In the end though, the publication finds iOS 9 too limiting on the iPad Pro to make the device a viable laptop replacement.
So fundamentally, I know that the iPad Pro can’t do all of the things my MacBook Pro can do. And, as of right now, the iPad is still not quite the computing savior that Steve Jobs predicted it would be five years ago.
But I would still consider this a worthy runner-up to a laptop, or the one (non-smartphone) device I would take with me next time I travel — something I’ve never felt confident about before when it came to the iPad. This new iPad is powerful, it’s fast, it has a large display, and it never lagged when I was multitasking or switching between apps. It’s not better than my laptop, but makes far fewer sacrifices than I expected.
WSJ‘s review of the iPad Pro is generally positive, though even reviewer Joanna Stern ultimately finds it difficult to recommend the tablet as a laptop replacement for anyone.
On paper, 12.9 inches may not seem much bigger than the standard iPad’s 9.7 inches, but the Pro screen made me more productive. I spent much of my week writing in Microsoft Word on the left hand of the screen and toggling between websites and my inbox on the right. Text looks incredibly crisp, especially in comparison with my MacBook Air’s display, which has just half the pixels.

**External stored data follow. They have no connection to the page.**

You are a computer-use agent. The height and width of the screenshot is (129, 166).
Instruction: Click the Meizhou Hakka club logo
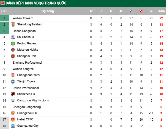[x=13, y=50]
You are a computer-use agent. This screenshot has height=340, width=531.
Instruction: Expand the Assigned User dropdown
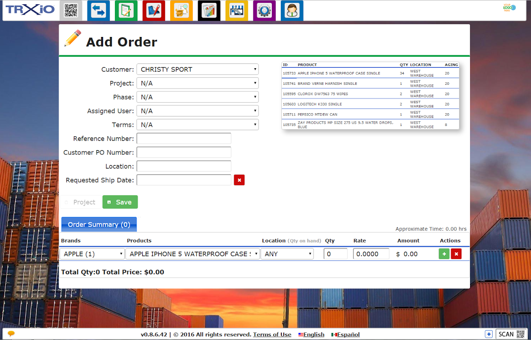point(197,111)
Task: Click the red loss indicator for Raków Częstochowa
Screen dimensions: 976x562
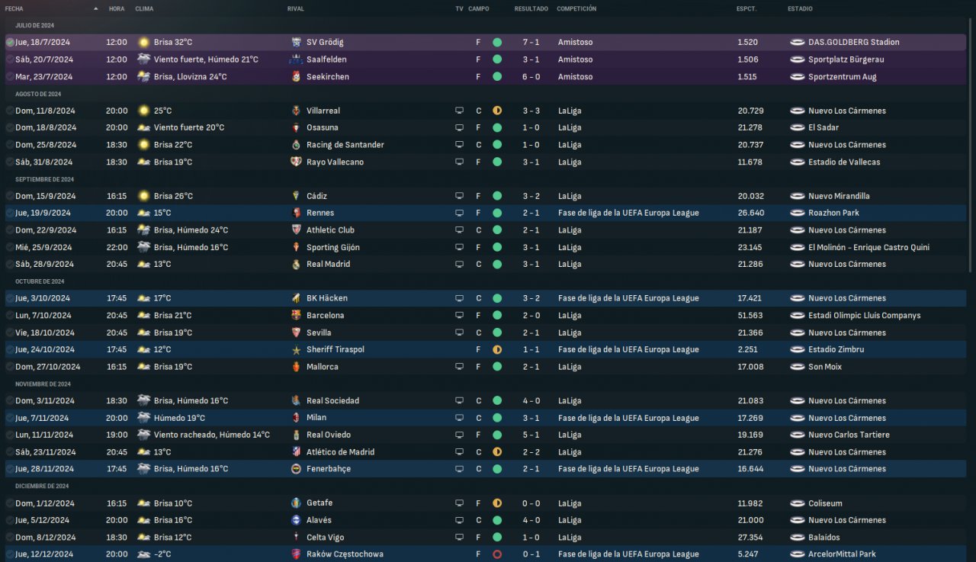Action: [x=497, y=554]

The A9X chipset inside the iPad Pro really is a beast, and in certain cases, it is even faster than traditional laptops.
The A9X processor and 4GB of RAM kept those apps running swiftly. But most impressive? When I exported the same 4K video in iMovie on both the Pro and my Intel Core i5-powered MacBook Air with 8GB of RAM, the iPad reached the finish line a minute and a half faster. And, unlike the Air, it didn’t sound like it was about to blast off from Cape Canaveral.
Ultimately though, iOS 9 greatly limits the potential of the iPad Pro and makes it short of becoming a full blown laptop replacement.
Despite iOS 9’s improved multitasking, there are still shortcomings. You can’t customize the home screen’s comically large icons with files or other shortcuts. You can’t place the same app—say two Safari windows—side by side. And iOS’s lack of real file management can be maddening. Microsoft saddles its Surface Pro with full-blown desktop Windows while the iPad Pro is still too closely related to an iPhone. Apple has to keep working to find the happy middle.
Joanna also found the Apple Pencil to be better than Microsoft’s solution. WSJ’s illustrator and visual editor, Mike, used the iPad Pro and Apple Pencil for four hours and below is what he was able to come up with.
Mike noted that the iPad Pro felt “more natural to sketch and shade” on compared to his Wacom tablet. Every aspect of the Apple Pencil impressed the illustrator, with his only complaint being the pen sliding a little too smoothly on the glass surface.
Other notable reviewers like David Pierce from Wired have similar things to say about the iPad Pro. While the tablet is definitely impressive, it is just not a true laptop replacement due to iOS 9’s limitations. David also says that the Apple Smart Cover Keyboard accessory is just overpriced and lacks useful function keys, while the Apple Pencil is “special” compared to other similar offerings from third-party OEMs.
The first generation iPad Pro definitely falls short of becoming a laptop replacement, but a few generations down the line, there is a strong possibility that it will replace traditional computers and laptops. What do you think about the iPad Pro based on its reviews? Will you be buying one?